- What to work on -
Can you copy the listing below word for word, from its first line up to and including the line with "click(x=103, y=47)", leaving the pictures out of your answer?

- Provided data -
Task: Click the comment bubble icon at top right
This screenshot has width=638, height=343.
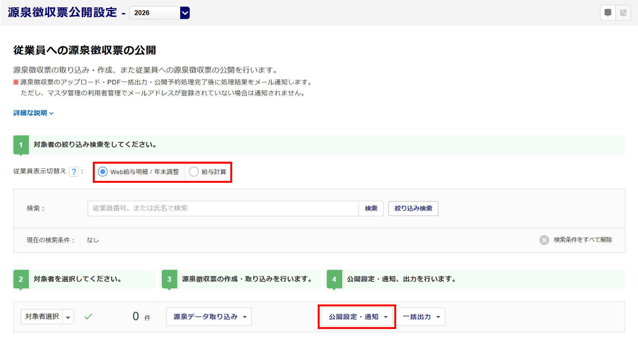Action: 608,13
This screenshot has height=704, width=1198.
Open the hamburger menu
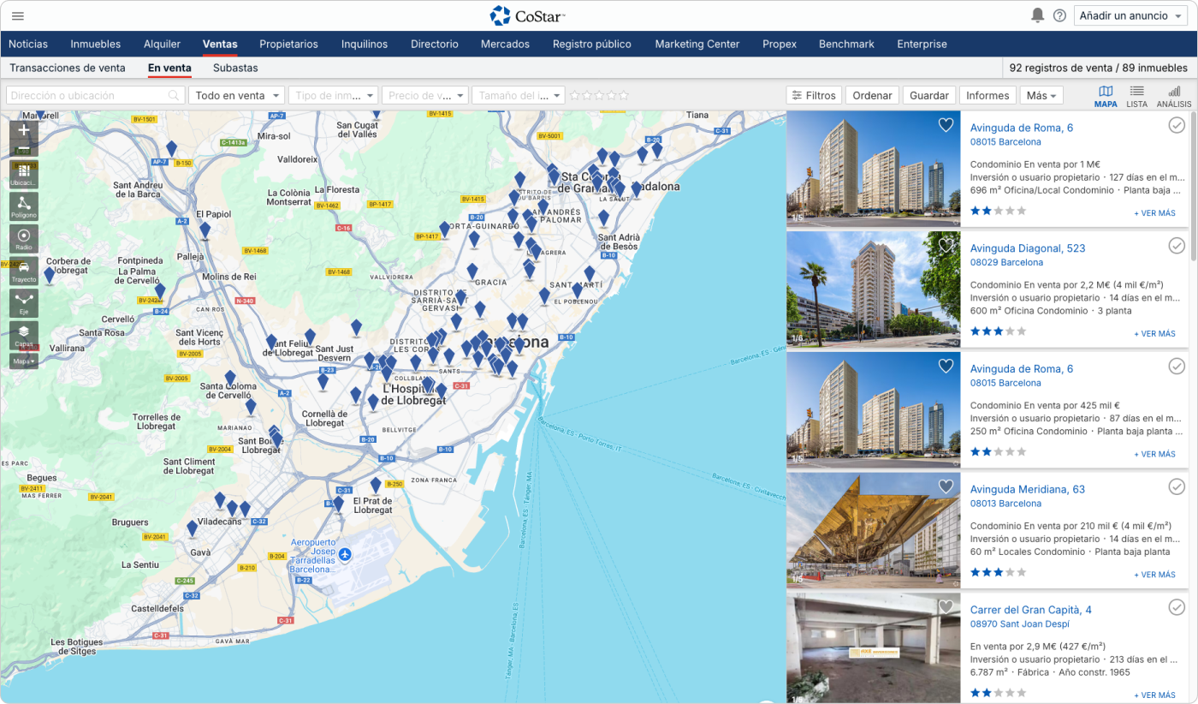[18, 15]
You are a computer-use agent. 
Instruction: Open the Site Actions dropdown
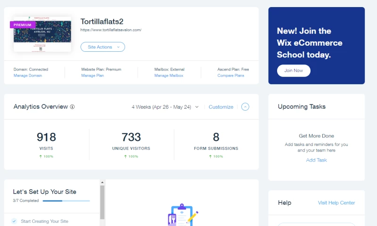click(x=103, y=47)
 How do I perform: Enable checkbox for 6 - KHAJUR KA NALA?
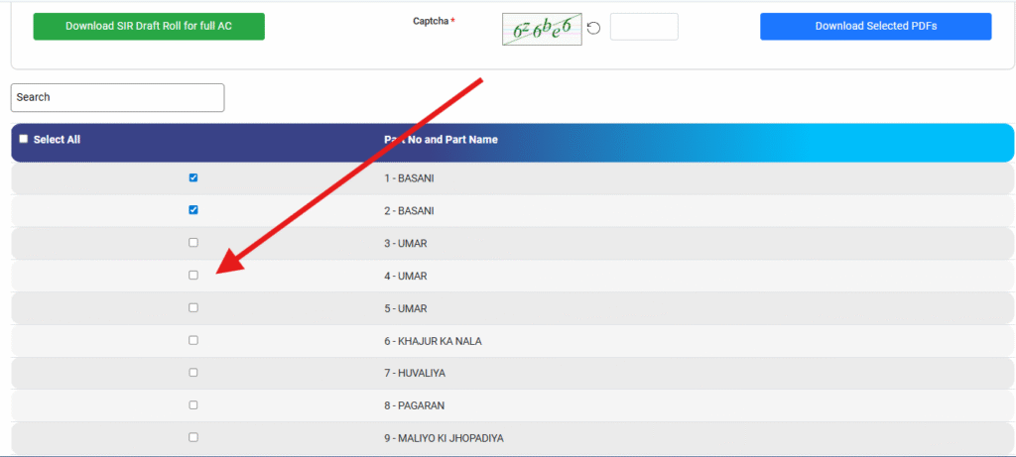[193, 340]
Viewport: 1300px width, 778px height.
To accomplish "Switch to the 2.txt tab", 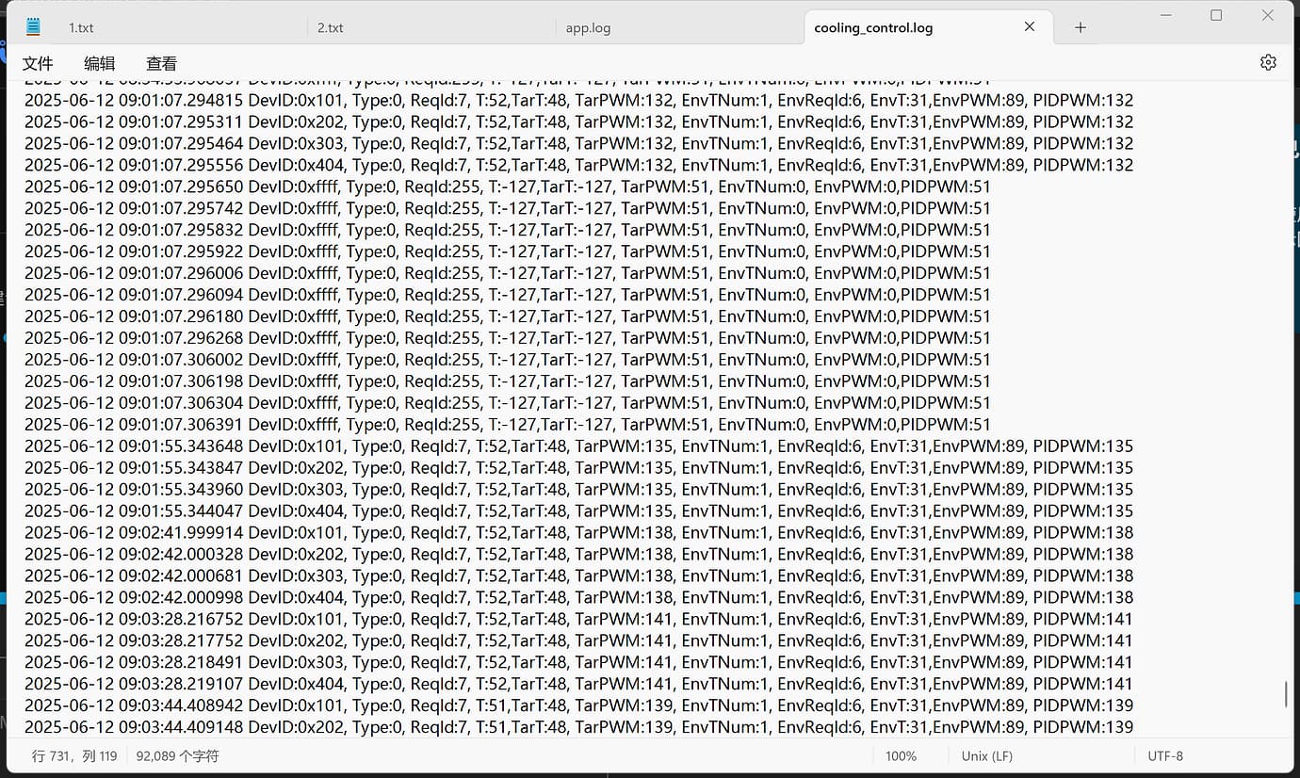I will (330, 28).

- Solution to this task -
Task: Click the comment bubble icon at top right
This screenshot has width=638, height=343.
Action: 608,13
This screenshot has height=704, width=1198.
Open the hamburger menu
[18, 15]
You are a computer-use agent. 
Instruction: Open the Site Actions dropdown
click(x=103, y=47)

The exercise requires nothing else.